There are several myths, particularly "The myth that a suppressed TSH leads to Osteoporosis". There may be some useful references that you can look at.
Well said. I had to plead my case to my nhs endo, even after my private endo referred me back to my gp, requesting him to prescribe me t3, which he said he couldnt, so gp referred me to nhs endo. Nhs endo took into consideration private endo notes of t3 improving my well being. I addded that after being diagnosed with low thyroid, I researched my condition, found i was not only lactose and gluten sensitive but also im a bad converter. She requested i pay for deiodinase enzyme 2 test, which i said i would, and ended my appointment with, ' T3 is enabling me to hold my job, keep my home and family and have the ability to live a normal life' 2 weeks later I recieved a phone call stating nhs will write me a prescription for t3, which I now have, but trying to source a pharmacy that will oblige is my next step. I really hope you get better and are able to try t3
Thanks to all for your replies, suggestions and links. I think I have found the paper that I will print and bring with me to the appointment - (not sure if this will come through as a link, I don't know how to do these fancy internet things). I think it states a positive affirmation of my position fairly well and uses extensive citations inside the article. bmcendocrdisord.biomedcentr...
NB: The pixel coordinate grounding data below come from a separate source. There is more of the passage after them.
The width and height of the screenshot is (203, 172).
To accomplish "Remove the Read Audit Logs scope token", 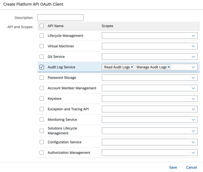I will [x=132, y=67].
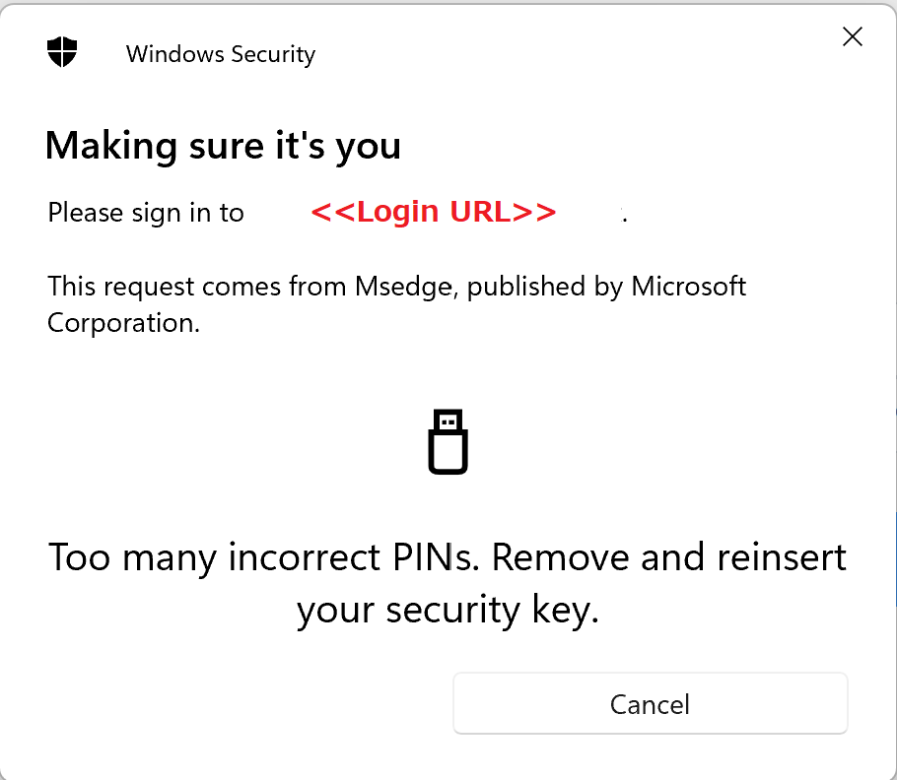The width and height of the screenshot is (897, 780).
Task: Click the word "Microsoft" in publisher text
Action: tap(688, 286)
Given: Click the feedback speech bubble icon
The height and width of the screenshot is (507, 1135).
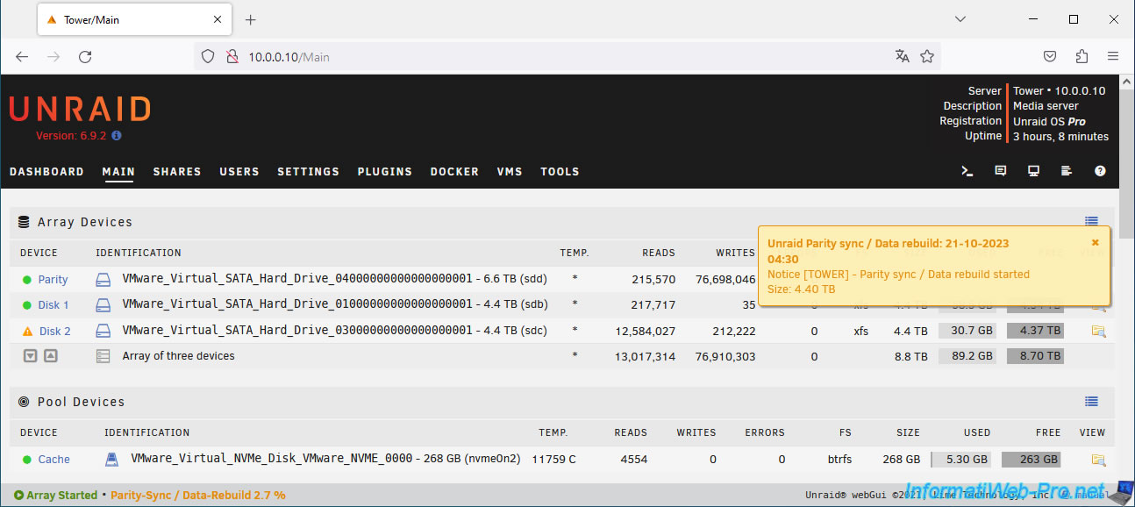Looking at the screenshot, I should 1001,172.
Alas, I must be a pre-schooler - or at least it seems that I must be treated like one... here is the reply I received...(an yes, I have lost weight - with an incredible amount of effort, getting my vitamins in place, dedication to water, walking, macro nutrients, no gluten, dairy or other inflammatory foods) - however, based on private testing, as noted below, my FT4 was way low in the range, as well as my T3 (which the endo considers "rubbish" anyways...)
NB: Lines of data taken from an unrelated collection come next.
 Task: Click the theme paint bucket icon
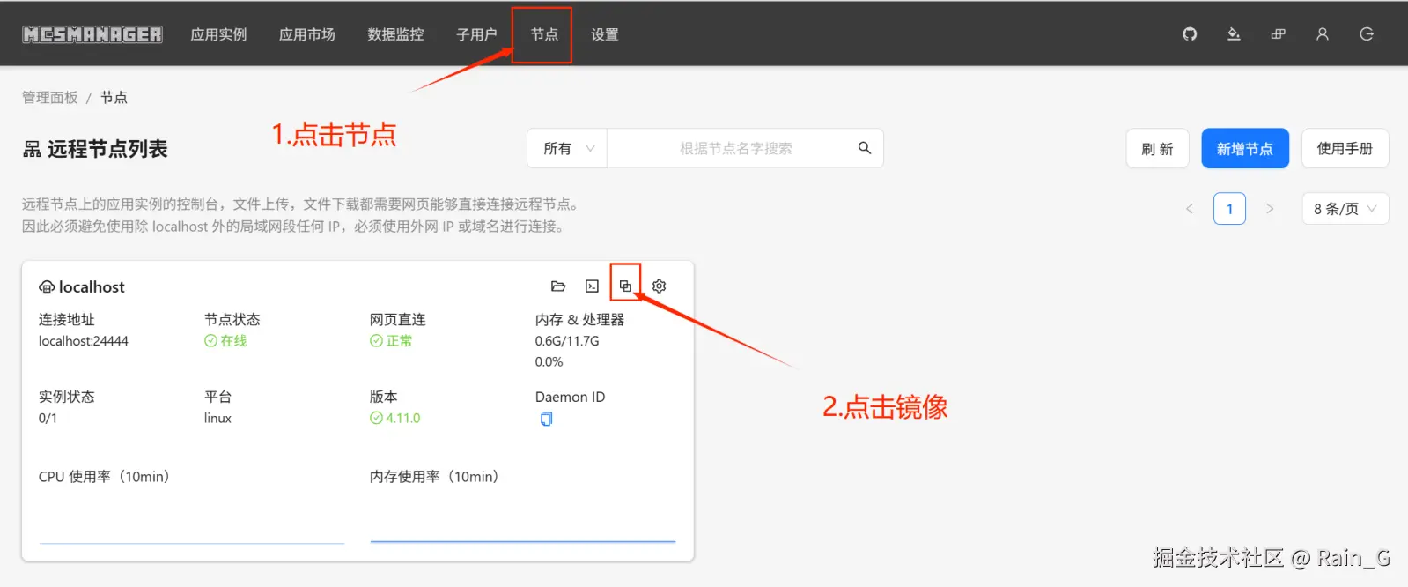1234,34
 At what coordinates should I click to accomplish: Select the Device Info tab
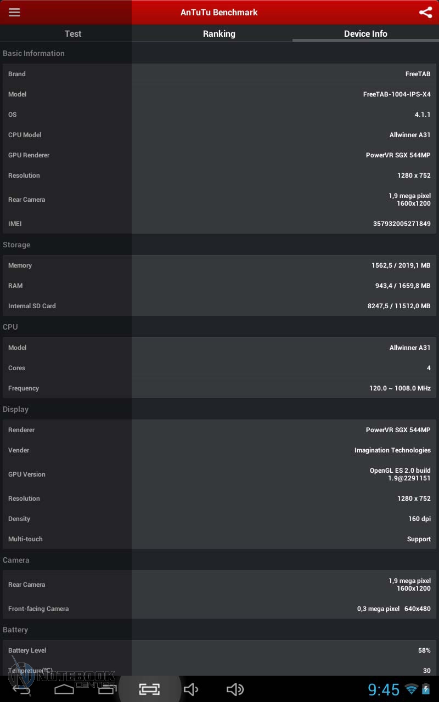365,33
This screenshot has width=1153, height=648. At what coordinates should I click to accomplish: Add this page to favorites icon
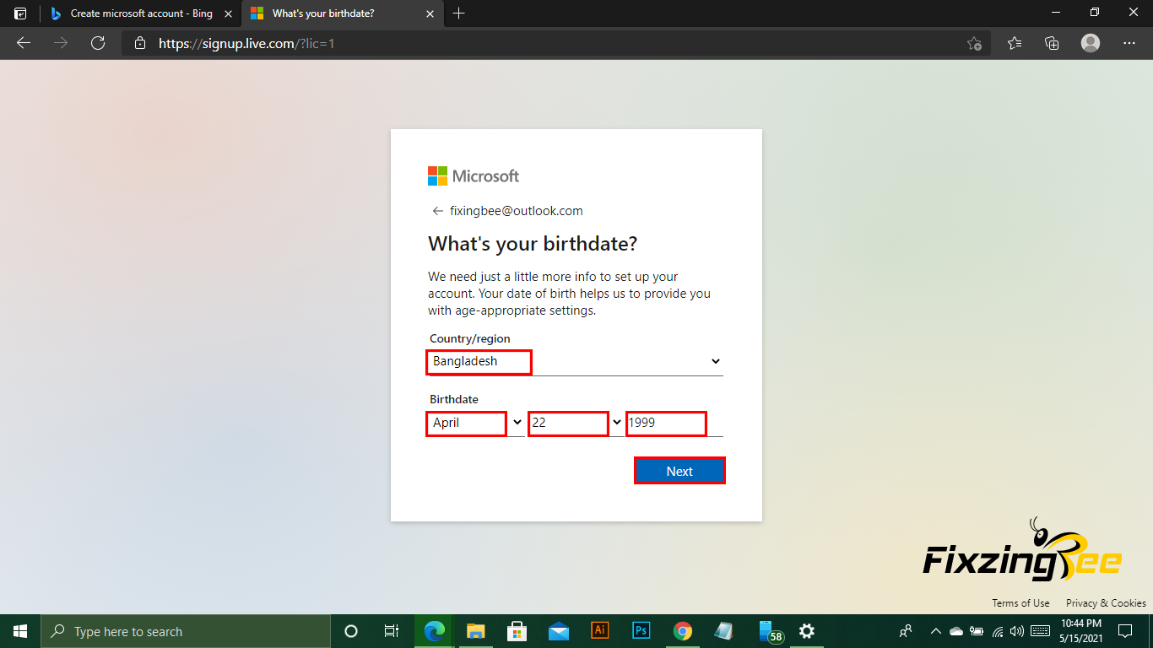coord(974,43)
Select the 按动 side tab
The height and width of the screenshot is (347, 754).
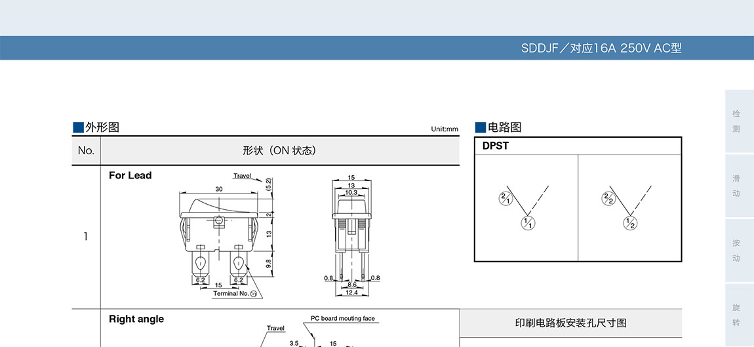tap(736, 251)

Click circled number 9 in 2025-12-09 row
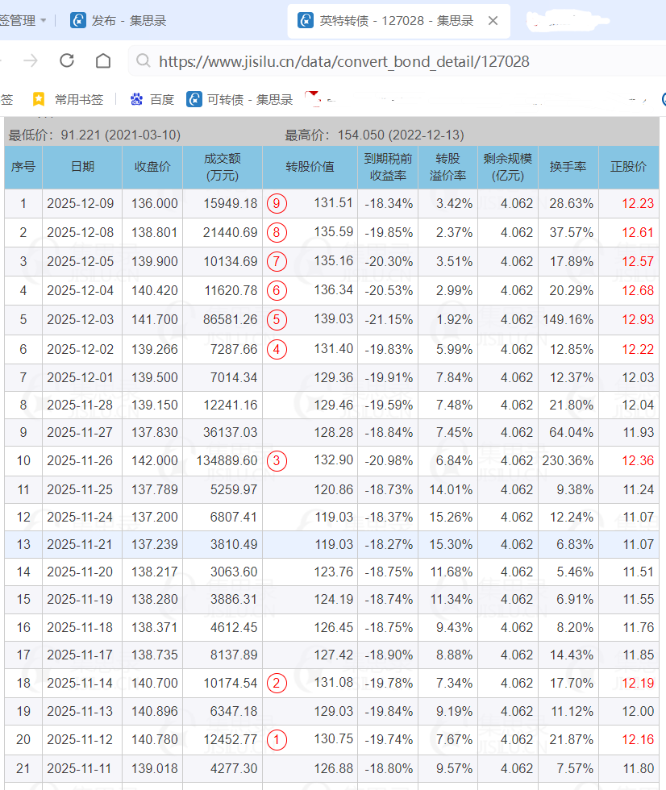tap(277, 203)
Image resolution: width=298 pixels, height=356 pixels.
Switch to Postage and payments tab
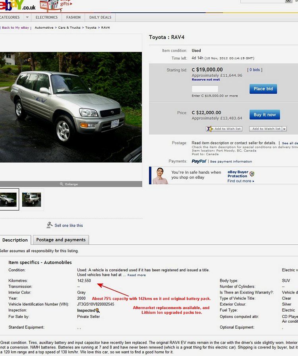tap(61, 240)
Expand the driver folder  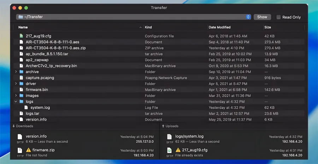pyautogui.click(x=16, y=84)
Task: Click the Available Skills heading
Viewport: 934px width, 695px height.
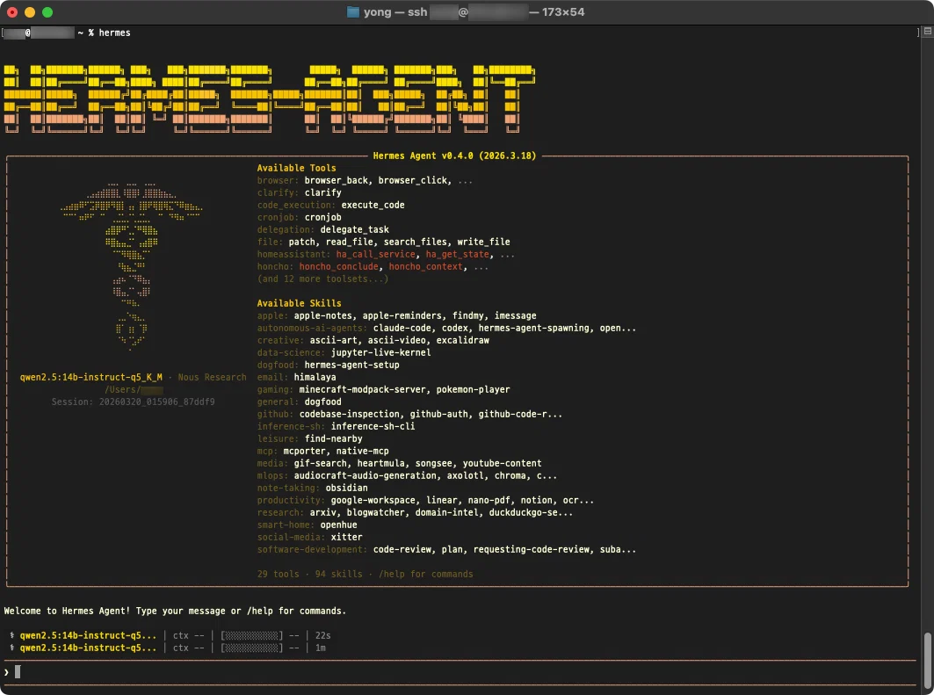Action: click(x=299, y=303)
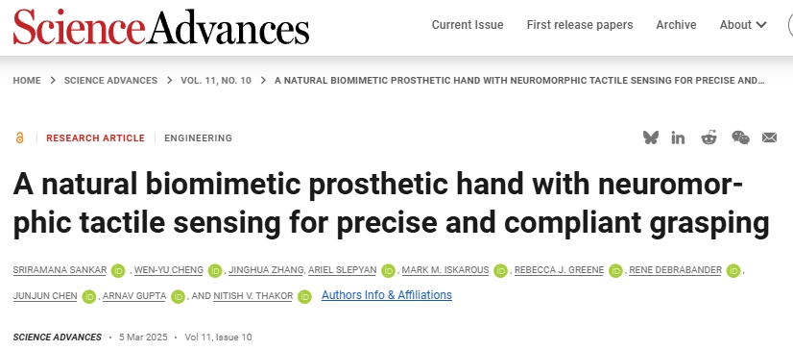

I appreciate your concern and that you are feeling well. However, the TSH is the best test for determining thyroid dosing as a low TSH means the brain is sending a low signal to your thyroid - in this case, it's sending a low signal to me - the person giving you medication - that the brain wants less thyroid hormone. Typically if TSH is only mildly suppressed it would be ok to continue current dosing. However, your TSH returned very low. Often when people lose weight they need a reduction in your thyroid medication.
I just don't know what to say... other than what a sad demonstration of the current "protocol" medicine, rather than the pragmatic way of actually listening to a patient.
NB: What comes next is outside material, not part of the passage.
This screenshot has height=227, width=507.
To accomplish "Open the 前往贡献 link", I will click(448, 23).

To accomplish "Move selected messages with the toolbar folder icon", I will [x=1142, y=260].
You need to be more precise in your answers and show your workings in future.
Writing "your TSH returned very low" is not a very intelligent comment when we are discussing the difference between 'low but not supressed' and 'supressed'
Use actual numbers in future.
did you read the paper given to you showing no increased risks when TSH is 0.04 -0.4 ? giving an opinion on this in relation to my TSH of 0.09 would have got you a better mark, and would show me you have used your own brain".
First prove that TSH varies directly in step and in amplitude with thyroid hormone levels. Not in general - but in the individual patient in front of you!